» Goal of the exercise
Exactly the lines from the line with "Task: Click the green AND diamond connector" through the final line of the records below, both ends included, are to be set down. Do not include pictures.

(Saved data entries)
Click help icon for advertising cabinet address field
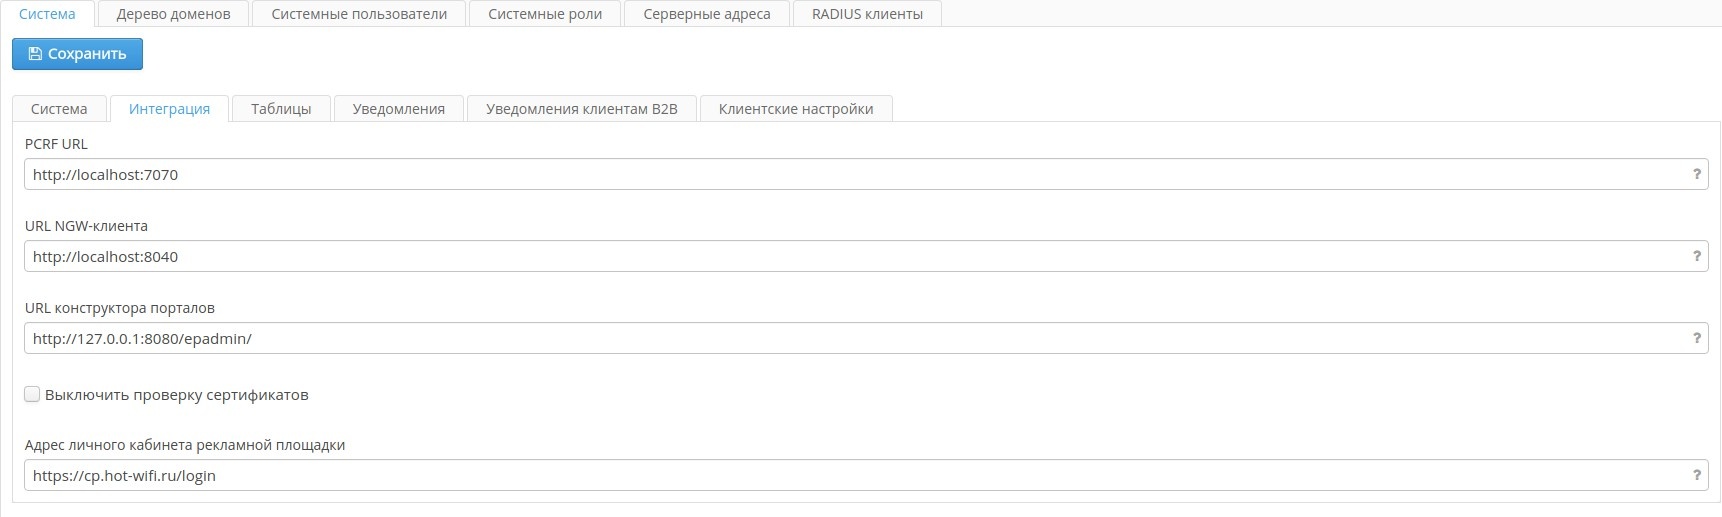 click(x=1696, y=475)
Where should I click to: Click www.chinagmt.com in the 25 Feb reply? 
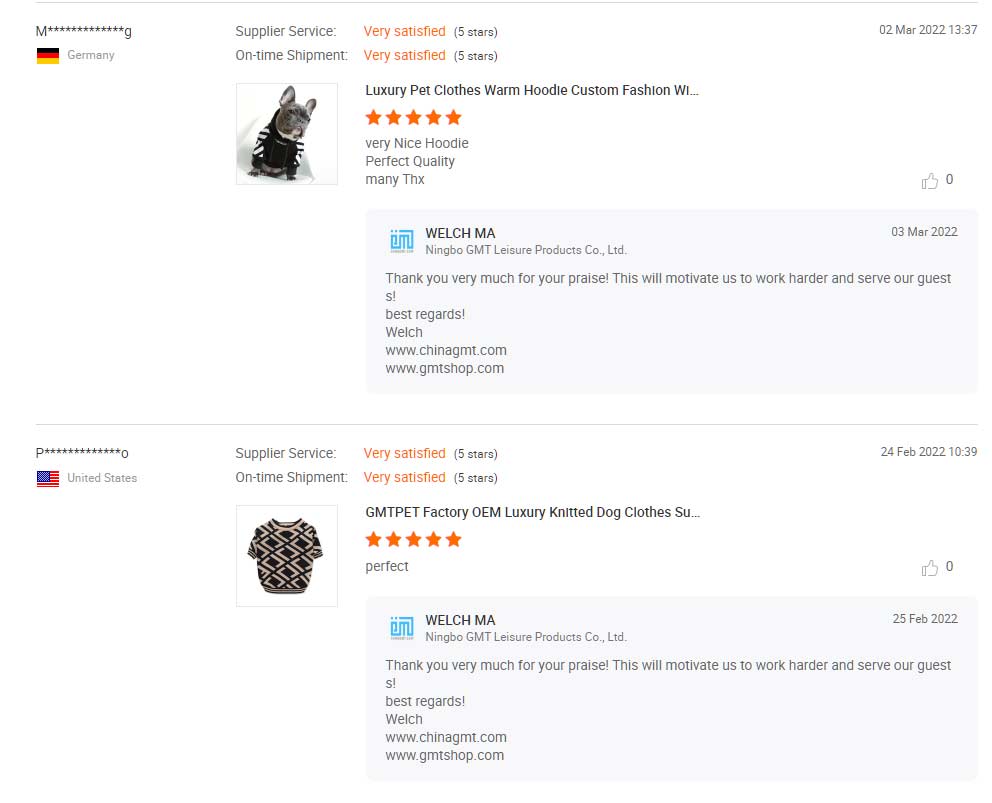pos(446,738)
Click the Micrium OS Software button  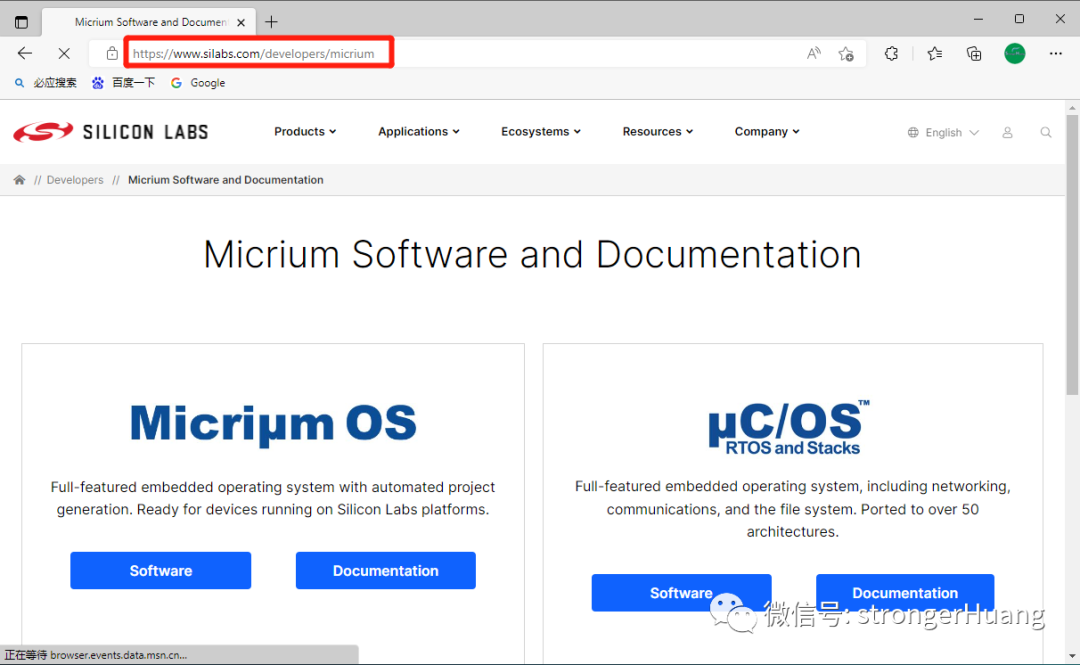[160, 571]
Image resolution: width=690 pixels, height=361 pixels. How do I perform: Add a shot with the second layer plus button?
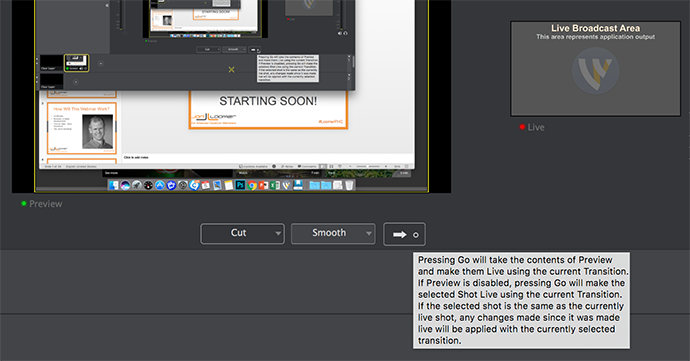[76, 82]
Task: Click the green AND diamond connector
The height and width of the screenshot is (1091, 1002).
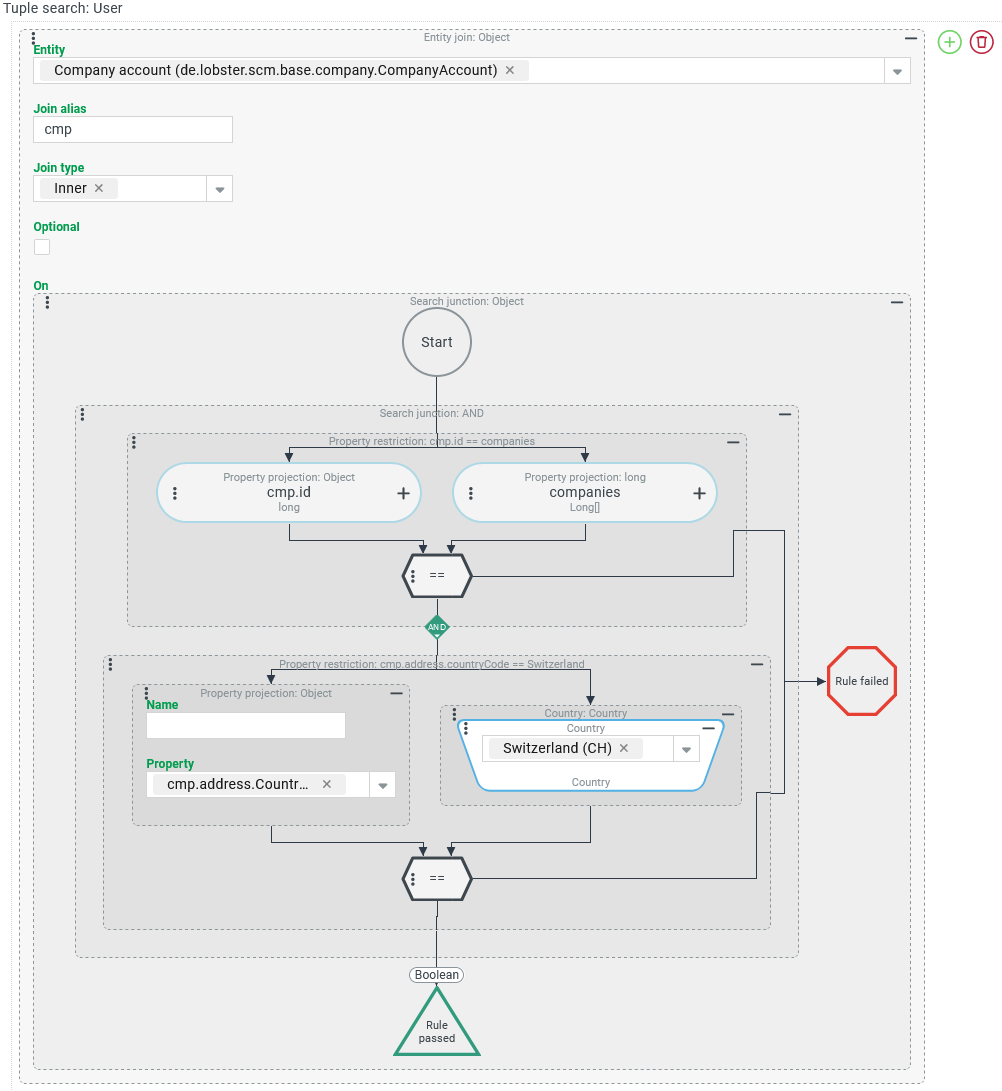Action: click(437, 627)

» Solution to the problem
Task: Click the green AND diamond connector
The height and width of the screenshot is (1091, 1002).
Action: click(437, 627)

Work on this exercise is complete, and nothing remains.